ResmoteConsole
Security checks across static analysis, malware telemetry, and agentic risk
Overview
This skill appears to do its advertised remote-console job, but it can expose a writable terminal and permission-bypassed coding agent over a remote HTTP tunnel, so it needs careful review before use.
Install only if you intentionally want to expose a remote browser terminal to your machine. Before using it, add strong authentication and network restrictions, avoid the `claude-bypass` command, use a restricted SSH account, and verify that the console and tunnel are fully stopped after each session.
Static analysis
No static analysis findings were reported for this release.
VirusTotal
VirusTotal findings are pending for this skill version.
Risk analysis
Artifact-based informational review of SKILL.md, metadata, install specs, static scan signals, and capability signals. ClawScan does not execute the skill or run runtime probes.
If the server port is reachable by others, they may be able to access an interactive terminal or CLI agent in the configured project.
The documented default starts a writable ttyd terminal and publishes it through a reverse SSH tunnel to an HTTP URL on the server. The provided artifacts do not show a ttyd password, HTTPS, firewall restriction, or per-client approval.
"options": "-W -t fontSize=16" ... "访问地址:http://{host}:{port}" ... "GatewayPorts yes" 和 "AllowTcpForwarding yes"Require authentication and transport protection before use, such as ttyd credentials, HTTPS, VPN or firewall allowlisting, and avoid public GatewayPorts unless the exposure is deliberately controlled.
A remote browser session could run Claude Code with normal approval safeguards disabled, allowing file and command actions to proceed automatically in the project.
The included configuration defines a Claude Code mode that disables permission checks and the sample project selects that mode. The SKILL.md warns about this, but shipping it as a ready project command creates a high-impact unsafe path.
"claude-bypass": "claude --dangerously-skip-permissions" ... "projects": { "项目名": { "path": "/path/to/project", "command": "claude-bypass" } }Use the standard `claude` command by default, remove the bypass preset from shared configuration, and require explicit user confirmation before ever launching a permission-bypassed agent.
Stopping this remote console could unexpectedly terminate unrelated ttyd sessions or other users' web terminals on the same machine.
The stop script kills every process whose name contains `ttyd`; it does not track the PID it started or verify that the process belongs to this skill, project, or port.
if proc.info['name'] and 'ttyd' in proc.info['name'].lower():
pid = proc.info['pid']
proc.kill()Track and stop only the PIDs launched by this skill, or match the full command line, working directory, and port before killing a process.
The remote access path may remain active until the user checks and stops it.
The skill intentionally starts the SSH tunnel as a background process with output suppressed.
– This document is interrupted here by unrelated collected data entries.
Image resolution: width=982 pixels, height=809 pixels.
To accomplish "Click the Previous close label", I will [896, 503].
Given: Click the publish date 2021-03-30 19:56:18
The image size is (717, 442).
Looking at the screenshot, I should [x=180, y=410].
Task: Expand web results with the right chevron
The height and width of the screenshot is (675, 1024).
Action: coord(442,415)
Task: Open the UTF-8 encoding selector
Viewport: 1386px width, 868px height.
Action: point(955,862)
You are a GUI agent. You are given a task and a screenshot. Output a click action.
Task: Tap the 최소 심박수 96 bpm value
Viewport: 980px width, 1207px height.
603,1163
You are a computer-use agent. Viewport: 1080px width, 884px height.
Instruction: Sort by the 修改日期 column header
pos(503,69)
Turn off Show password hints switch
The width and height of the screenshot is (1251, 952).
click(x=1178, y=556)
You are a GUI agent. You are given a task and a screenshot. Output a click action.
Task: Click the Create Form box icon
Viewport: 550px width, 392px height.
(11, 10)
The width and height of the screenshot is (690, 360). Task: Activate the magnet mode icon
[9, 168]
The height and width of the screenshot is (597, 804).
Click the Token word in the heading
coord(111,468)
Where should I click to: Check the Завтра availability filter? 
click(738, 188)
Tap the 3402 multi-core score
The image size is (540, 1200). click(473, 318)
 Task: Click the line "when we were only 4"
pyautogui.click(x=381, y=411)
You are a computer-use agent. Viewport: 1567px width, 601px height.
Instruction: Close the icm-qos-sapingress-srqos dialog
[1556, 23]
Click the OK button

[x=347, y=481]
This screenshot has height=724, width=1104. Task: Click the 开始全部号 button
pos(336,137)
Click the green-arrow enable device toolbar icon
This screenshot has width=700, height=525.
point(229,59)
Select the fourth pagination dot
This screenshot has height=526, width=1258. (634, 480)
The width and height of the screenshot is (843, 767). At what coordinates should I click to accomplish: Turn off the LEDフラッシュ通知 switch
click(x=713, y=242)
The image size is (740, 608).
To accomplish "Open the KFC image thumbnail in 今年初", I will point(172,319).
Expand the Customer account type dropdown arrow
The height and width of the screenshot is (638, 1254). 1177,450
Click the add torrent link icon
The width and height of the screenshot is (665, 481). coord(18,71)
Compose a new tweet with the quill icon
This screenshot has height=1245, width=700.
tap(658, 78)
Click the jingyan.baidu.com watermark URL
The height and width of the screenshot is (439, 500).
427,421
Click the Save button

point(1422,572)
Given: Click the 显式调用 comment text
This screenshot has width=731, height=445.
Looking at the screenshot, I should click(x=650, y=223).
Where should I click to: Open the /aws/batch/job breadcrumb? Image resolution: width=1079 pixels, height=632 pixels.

This is purpose-aligned for a remote console, but users should understand it can keep running after the initial agent task.
subprocess.Popen(
['nohup'] + ssh_args,
stdout=subprocess.DEVNULL,
stderr=subprocess.DEVNULL
)After each session, run the status and stop commands, and consider adding PID files or clearer lifecycle prompts.
A misconfigured or over-privileged SSH account could expose more of the server or local environment than intended.
The skill relies on the user's existing SSH alias/key setup to create the reverse tunnel. That is expected for this purpose, but it delegates access through a sensitive account credential.
SSH 密钥: 确保免密登录 `ssh {ssh_alias} echo test`Use a dedicated restricted SSH key/account for this tunnel, keep the server firewall limited, and avoid using highly privileged SSH credentials.
Future installs may receive a different psutil version than the one originally tested.
The dependency is specified with a floating lower bound rather than a fully pinned version. This is a common setup pattern and not suspicious by itself, but it reduces reproducibility.
psutil>=5.9.0
Install from trusted package indexes and consider pinning exact dependency versions for a stable deployment.